En la cuestión actual, noticias particulares y generales nos hacen ratificar
con placer la consideración que hicimos al publicar nuestros telegramas. No es
solo que en los Estados Unidos existe una compañía mercantil interesada en
que se propalen noticias de guerra con México; no es solo que por vías
privadas sepamos cuánto hay de dudoso en los partes que aquí hemos
recibido; no es que hayamos hablado hoy mismo con personas de tal manera
desinteresadas en la verdad de estas noticias que, a ser ciertas, no hubieran
podido abandonar sus intereses y su país que acaban de dejar por visitarnos;
no es que un caballero americano, ligado de una manera vital con la
certidumbre de estos rumores, nos haya asegurado ayer que la noticia de la
guerra es lo que el lenguaje vulgar y expresivo llama un canard; —es que para
nadie pueden pasar desapercibidos la lucha electoral que se acerca en la
república vecina, el interés del presidente Grant en conservar el poder, los
extraordinarios manejos electorales con que en los Estados Unidos los bandos
se combaten, lo que afianzan en el poder a Mr. Grant los rumores y peligros de
la guerra. Él debe la elevación a la presidencia a sus triunfos militares; a estos
invoca, y la posible necesidad de que el país haya de necesitarlos ayuda a los
fervientes partidarios de la reelección del actual presidente.

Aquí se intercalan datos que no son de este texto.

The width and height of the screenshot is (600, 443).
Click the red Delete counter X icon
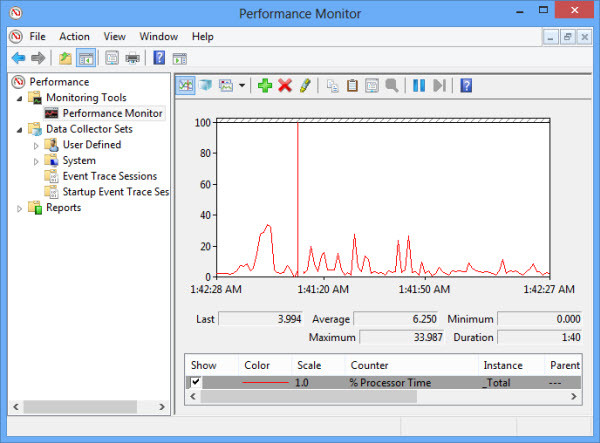click(285, 85)
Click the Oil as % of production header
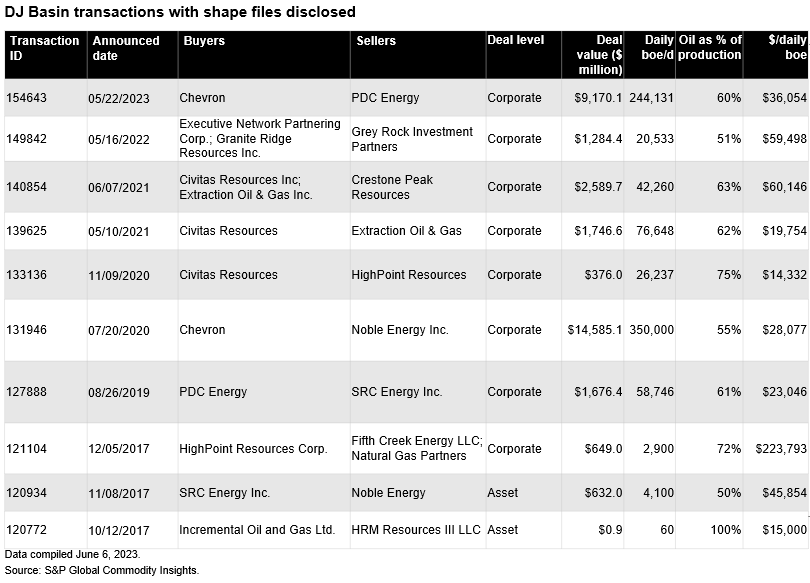Viewport: 810px width, 583px height. point(709,48)
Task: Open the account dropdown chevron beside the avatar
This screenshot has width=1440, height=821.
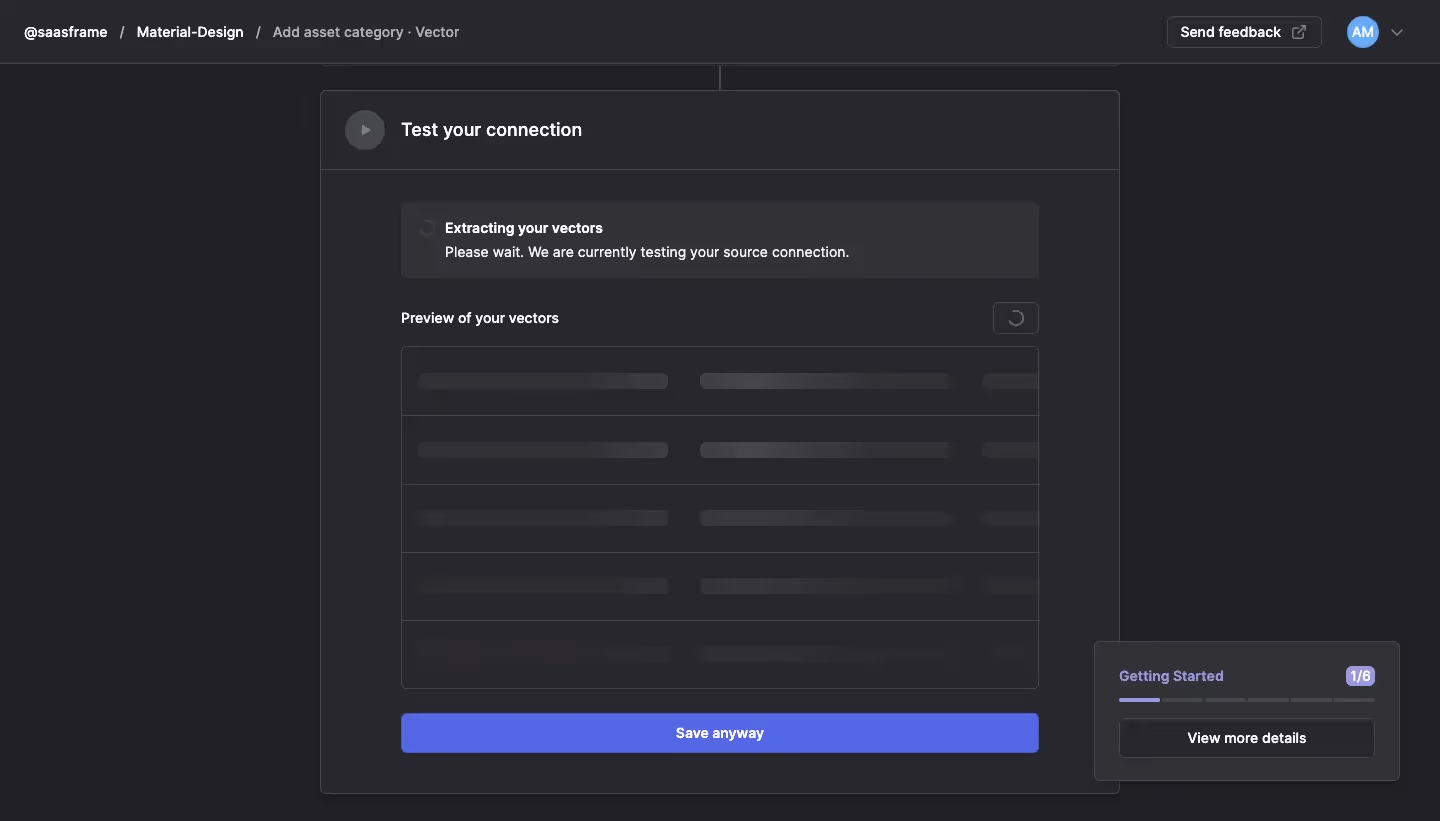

¿Pero el ardid de un colegio electoral, el manejo de un partido, la astucia y
habilidad de algunos electores, merecen ser de repente elevados al rango de
un peligro y de una buena guerra?
¿Así se rompe una cordialidad que ellos mismos se esfuerzan en estrechar más
cada día?
¿Así se pasa por sobre los trámites de la diplomacia más sencilla?
¿Así podemos asegurar lo que las noticias oficiales no confirman?
¿Así tenemos el derecho de creer sobre datos no confirmados la alarma y las
dificultades en el país?
Formales y respetables afirmaciones, deducciones severas, cordialidad
anterior; noticias particulares; todo anuncia el origen dudoso del hecho que se
presenta como motivo de una guerra próxima.
Pero, aun cuando el hecho fuera cierto, aun cuando nuestras noticias
mintiesen, aun cuando la cordialidad se rompiese, no se podrían romper entre
los dos gobiernos la cortesía mutua y los trámites precisos para que las
reclamaciones se formulen y se contesten, se estudien y se comparen.
Y podría ser que se violaran estos trámites, que se pasara por sobre estos
deberes, que la situación particular en que México se encuentra precipitase y
rompiese con todas estas costumbres diplomáticas. Pero si esto ha de suceder,
si estos naturales miramientos han de olvidarse y de romperse, no de un modo
prematuro les hemos de prestar atención que aún no merecen:—a que las
costumbres establecidas se violen, a que el rompimiento sea cierto,
esperaremos para ejercer nuestro criterio y estudiar sólidamente la
conveniencia y la actitud de nuestro país.
Revista Universal. México, 15 de abril de 1875.